Chaplaincy and Pastoral Counseling

Spiritual Care Week 2021: Being a CBF CAP Chaplain

By David Smelser

My call to ministry in 1979 was to be a Chaplain.

I started seminary two years later and was endorsed by the Chaplain’s Commission of the Home Mission Board to be an Air Force Chaplain Candidate in 1983. After graduation and being ordained to serve a church, I applied to the HMB and was endorsed to become a REAL Chaplain.

The SBC’s conflict was bothersome to me, but I continued to serve as a Chaplain, continuing in the military and then becoming endorsed to serve in Corrections. I trekked on until 2004. I retired from the Air Force Reserve, and I was wondering about whether I should serve in ministry. Then my brother, who was a Reserve Advisor to Civil Air Patrol (“CAP”), suggested that I join CAP as a Chaplain!

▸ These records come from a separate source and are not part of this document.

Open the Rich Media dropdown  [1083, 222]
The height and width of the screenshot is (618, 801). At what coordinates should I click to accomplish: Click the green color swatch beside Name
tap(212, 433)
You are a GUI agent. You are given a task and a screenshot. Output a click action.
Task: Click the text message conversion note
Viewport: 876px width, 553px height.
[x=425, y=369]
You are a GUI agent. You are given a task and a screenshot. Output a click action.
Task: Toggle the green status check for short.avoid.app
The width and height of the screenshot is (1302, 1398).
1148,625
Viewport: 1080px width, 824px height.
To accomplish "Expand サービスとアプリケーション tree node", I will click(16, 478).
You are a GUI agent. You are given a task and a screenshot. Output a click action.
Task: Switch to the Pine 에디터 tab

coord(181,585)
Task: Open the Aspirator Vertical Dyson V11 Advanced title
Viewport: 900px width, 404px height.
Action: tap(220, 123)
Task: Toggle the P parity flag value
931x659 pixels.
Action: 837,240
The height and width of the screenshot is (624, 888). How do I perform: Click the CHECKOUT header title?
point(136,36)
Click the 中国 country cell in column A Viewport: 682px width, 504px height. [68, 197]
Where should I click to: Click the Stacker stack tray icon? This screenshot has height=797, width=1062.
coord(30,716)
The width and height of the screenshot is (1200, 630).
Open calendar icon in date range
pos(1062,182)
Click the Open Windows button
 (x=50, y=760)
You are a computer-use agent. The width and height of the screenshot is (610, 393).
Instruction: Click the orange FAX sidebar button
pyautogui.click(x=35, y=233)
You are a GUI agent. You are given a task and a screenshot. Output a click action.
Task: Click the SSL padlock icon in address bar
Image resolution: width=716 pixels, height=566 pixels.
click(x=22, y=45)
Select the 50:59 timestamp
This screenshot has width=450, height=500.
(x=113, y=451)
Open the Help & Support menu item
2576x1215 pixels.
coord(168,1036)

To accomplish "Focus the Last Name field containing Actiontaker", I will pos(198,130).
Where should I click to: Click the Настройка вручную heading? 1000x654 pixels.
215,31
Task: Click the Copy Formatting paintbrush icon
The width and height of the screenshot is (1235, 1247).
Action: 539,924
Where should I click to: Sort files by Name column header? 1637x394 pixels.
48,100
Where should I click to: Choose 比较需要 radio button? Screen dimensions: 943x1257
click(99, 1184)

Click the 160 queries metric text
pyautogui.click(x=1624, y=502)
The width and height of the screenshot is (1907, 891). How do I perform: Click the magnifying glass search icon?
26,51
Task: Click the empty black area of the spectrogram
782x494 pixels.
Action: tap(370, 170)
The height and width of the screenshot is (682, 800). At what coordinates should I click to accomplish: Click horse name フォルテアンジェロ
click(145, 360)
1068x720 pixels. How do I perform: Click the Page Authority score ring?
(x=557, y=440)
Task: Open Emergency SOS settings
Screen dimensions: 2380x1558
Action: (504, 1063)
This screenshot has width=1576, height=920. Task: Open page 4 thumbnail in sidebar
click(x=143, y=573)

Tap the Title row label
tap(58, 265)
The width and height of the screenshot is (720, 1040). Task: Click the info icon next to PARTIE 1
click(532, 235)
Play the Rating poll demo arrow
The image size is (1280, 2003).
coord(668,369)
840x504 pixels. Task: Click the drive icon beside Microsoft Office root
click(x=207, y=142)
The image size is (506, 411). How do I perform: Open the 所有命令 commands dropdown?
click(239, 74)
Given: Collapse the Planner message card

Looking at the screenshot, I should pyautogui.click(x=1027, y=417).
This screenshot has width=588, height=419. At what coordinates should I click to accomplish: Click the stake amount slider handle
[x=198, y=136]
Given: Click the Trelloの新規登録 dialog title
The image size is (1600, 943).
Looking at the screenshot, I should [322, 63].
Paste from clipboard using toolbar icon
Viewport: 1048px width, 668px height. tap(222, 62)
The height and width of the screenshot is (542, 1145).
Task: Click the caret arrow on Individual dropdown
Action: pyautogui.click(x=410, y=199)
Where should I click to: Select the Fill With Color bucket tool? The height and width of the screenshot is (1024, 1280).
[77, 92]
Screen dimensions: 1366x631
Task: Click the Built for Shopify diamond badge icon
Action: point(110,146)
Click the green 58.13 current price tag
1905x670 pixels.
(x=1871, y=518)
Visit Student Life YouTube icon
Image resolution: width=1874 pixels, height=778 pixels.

I heeded his advice and became a CAP Chaplain.

I later found work as a Correctional Chaplain, which I did for eight more years. I retired due to health reasons in 2014, but I continued serving in CAP as a Chaplain.

My service in CAP has stretched out now to almost 18 years. I have served as a CAP in the Mississippi, Texas, and Alabama Wings. I have also served as a Chaplain for the Cadet Encampment in Louisiana. Serving in CAP is a great experience.

As the Mississippi Wing Chaplain, I have seen a productive ministry. I have conducted funerals for one Senior Member; the Mother of another member; and for a Chaplain who died of Cancer. I have also ministered to the family and members of a unit when a Cadet died of injuries of a plane crash. I have supported the Wing during Exercises; participated in Aerospace Education; and have attended several Wing Cadet Encampments. I have attended several schools, including the National Emergency Services Academy. I have served as the interim when a fellow Chaplain became ill.

David Smelser

I have served as a Scanner while flying in a CAP aircraft; I have flown in a C-130 and a Chinook Helicopter with cadets; and I have visited Air Force ROTC cadets during their Field Training. I have also served the unit Public Affairs Officer. There is still time for ministry such as counseling, visiting members and family members who are ill, and attending Cadet Activities.

There are some down experiences. As Chaplain, I will lead in a Character Development session for Cadets. Some CAP leaders believe that as Chaplain, I need to lead only Character Development for Cadets, to the exclusion of Worship Services. They want all Character Development, all the time! I will continue to work to make sure that all faith groups are represented when it comes to worship. I work to make sure all religious needs are met.

The activities of a CAP Chaplain will always provide a variety.

It’s great to hear of a Cadet going to a service academy, but it’s just as great to hear that one has enlisted or is going to attend a junior college. It’s fun to hear about Senior Members bringing their own children into the Cadet Program. It’s good to know that Senior Members can count on the Chaplain. The Chaplain will need to be prepared for meeting all types of emergencies. He must be willing to attend classes offered to help him grow as a Chaplain. CAP may provide the ministry you want to serve both adults and youth in the Aviation Sector!

Lt. Col. David Smelser is a CBF-Endorsed Military Chaplain serving in the US Civil Air Patrol as the Mississippi Wing Chaplain.